Fernando Simón, director del Centro de Coordinación de Alertas y Emergencias Sanitarias, encarnó otra faceta de esta crítica. Sus declaraciones iniciales, como la del 31 de enero de 2020 —"España no va a tener, como mucho, más allá de algún caso diagnosticado"—, fueron señaladas como un error de juicio que subestimó la amenaza, contribuyendo a una falsa sensación de seguridad. Además, su rechazo temprano al uso de mascarillas ("no tiene sentido que los ciudadanos sanos las usen") y su posterior rectificación reflejaron una incoherencia que evidenció incompetencia y politización. Estas contradicciones alimentaron la percepción de que la tecnociencia, en manos de Simón, no fue una guía fiable, sino un instrumento al servicio de una estrategia gubernamental que, siguiendo a Agamben, podemos calificar de biopolítica improvisada.

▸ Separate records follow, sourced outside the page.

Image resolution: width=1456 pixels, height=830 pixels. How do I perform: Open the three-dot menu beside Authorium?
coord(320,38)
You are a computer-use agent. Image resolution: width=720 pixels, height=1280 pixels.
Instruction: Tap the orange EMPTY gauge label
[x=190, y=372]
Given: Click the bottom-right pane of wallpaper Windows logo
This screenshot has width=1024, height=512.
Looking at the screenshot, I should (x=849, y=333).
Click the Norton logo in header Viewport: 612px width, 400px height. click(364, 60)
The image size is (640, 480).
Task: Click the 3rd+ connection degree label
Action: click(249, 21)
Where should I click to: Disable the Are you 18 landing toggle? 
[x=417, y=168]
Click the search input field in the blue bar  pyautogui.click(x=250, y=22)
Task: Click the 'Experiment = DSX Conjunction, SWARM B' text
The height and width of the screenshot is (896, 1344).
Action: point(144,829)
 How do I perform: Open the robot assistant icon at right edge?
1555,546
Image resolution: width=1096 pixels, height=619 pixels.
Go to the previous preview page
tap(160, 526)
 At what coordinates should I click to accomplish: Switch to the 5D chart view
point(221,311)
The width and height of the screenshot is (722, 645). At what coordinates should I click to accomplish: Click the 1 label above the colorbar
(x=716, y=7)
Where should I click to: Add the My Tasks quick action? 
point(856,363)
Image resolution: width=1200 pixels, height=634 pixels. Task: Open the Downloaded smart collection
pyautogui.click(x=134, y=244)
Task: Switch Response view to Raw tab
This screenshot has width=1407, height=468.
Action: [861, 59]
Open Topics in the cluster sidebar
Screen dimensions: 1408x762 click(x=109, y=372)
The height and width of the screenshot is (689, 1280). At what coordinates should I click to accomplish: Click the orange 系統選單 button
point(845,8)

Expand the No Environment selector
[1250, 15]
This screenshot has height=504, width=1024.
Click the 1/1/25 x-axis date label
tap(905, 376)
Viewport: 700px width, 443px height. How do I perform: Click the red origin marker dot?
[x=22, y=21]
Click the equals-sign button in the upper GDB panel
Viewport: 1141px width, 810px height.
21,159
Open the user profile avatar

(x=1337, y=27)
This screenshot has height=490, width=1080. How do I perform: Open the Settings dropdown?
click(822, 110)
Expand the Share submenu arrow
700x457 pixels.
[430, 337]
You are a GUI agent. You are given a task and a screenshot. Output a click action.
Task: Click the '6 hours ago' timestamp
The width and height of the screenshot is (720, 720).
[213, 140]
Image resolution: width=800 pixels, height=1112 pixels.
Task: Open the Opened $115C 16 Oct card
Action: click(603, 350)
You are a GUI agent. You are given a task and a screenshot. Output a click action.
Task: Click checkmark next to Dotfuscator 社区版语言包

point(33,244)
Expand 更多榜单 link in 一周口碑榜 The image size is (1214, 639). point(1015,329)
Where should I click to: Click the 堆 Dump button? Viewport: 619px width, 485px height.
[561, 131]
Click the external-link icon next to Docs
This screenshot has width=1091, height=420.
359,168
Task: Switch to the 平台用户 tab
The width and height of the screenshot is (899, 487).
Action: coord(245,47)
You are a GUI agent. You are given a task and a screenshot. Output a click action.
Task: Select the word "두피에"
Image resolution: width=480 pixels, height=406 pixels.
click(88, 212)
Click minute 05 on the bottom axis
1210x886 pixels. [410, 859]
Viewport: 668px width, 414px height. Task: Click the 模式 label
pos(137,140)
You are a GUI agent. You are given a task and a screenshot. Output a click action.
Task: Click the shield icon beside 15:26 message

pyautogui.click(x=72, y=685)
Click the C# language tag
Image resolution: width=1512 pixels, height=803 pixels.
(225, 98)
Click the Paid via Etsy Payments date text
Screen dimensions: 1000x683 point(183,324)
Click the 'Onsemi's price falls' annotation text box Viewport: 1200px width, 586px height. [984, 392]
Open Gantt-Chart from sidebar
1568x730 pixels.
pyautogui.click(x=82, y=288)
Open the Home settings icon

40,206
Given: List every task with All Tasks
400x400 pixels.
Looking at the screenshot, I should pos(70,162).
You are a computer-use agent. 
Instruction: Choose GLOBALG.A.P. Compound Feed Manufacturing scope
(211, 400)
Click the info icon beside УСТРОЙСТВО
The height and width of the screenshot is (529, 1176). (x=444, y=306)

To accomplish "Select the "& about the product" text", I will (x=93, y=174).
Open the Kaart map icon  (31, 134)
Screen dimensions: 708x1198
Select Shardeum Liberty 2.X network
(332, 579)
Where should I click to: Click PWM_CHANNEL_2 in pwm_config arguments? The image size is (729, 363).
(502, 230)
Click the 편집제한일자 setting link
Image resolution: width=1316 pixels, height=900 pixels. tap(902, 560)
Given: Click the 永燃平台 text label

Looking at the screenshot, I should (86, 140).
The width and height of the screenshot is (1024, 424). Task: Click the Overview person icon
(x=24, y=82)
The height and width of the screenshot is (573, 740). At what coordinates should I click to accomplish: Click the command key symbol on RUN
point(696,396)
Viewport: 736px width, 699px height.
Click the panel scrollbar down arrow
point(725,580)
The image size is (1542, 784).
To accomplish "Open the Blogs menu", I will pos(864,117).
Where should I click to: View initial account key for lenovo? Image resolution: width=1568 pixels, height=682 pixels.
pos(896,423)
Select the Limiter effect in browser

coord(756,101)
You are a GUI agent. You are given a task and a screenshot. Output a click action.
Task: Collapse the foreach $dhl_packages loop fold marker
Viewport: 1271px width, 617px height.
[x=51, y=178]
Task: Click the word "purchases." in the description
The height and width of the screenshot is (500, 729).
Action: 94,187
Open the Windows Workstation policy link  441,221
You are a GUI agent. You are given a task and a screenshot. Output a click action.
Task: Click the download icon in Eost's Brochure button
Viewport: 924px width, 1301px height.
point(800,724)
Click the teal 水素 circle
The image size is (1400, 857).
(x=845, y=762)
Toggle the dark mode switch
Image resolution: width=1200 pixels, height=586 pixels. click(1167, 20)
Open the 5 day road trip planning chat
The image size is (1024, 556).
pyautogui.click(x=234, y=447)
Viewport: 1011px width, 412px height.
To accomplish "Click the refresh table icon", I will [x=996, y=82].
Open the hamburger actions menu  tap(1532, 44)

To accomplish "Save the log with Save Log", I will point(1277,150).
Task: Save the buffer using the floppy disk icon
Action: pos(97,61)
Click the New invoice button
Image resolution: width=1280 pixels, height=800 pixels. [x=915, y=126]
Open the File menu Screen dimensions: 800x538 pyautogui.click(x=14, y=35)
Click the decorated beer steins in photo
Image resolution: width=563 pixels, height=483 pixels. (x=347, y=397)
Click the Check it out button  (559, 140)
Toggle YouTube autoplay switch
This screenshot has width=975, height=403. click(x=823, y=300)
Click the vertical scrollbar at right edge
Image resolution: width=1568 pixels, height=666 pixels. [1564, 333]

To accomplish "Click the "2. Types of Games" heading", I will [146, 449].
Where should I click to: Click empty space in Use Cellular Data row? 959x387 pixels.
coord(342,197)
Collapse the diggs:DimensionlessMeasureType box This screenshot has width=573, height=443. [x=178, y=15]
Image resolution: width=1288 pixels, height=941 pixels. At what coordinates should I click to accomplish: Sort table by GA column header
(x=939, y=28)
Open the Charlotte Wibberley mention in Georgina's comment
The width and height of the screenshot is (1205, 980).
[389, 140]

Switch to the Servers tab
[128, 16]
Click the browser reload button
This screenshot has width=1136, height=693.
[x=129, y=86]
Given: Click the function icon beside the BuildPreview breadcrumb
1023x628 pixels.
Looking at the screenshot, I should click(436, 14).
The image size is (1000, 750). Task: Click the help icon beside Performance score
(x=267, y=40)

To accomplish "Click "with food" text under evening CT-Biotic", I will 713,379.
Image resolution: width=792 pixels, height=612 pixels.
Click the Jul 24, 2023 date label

Sus decisiones —o la falta de ellas— exacerbaron la deriva autoritaria y la polarización social que Canetti y Girard describieron. Dicha polarización entre quienes apoyaban a Simón y quienes lo veían como un títere del poder reflejó las masas de acoso de Canetti, mientras que culpar a los disidentes del 8M evocó el chivo expiatorio de Girard. Fue una lucha contra el virus pero también contra los políticos narcisistas e irresponsables, cuando no corruptos, y científicos politizados al servicio no de la verdad, sino en el poder. El optimismo banal de Sánchez y Simón trató de inocular el mantra de que saldríamos más fuertes. La realidad fue que, como hubiese dicho Sánchez Ferlosio, vendrán más años malos y nos harán más ciegos. A menos que la filosofía nos permita abrir los ojos de la lucidez para cerrar las puertas a virus mortales y políticos tóxicos.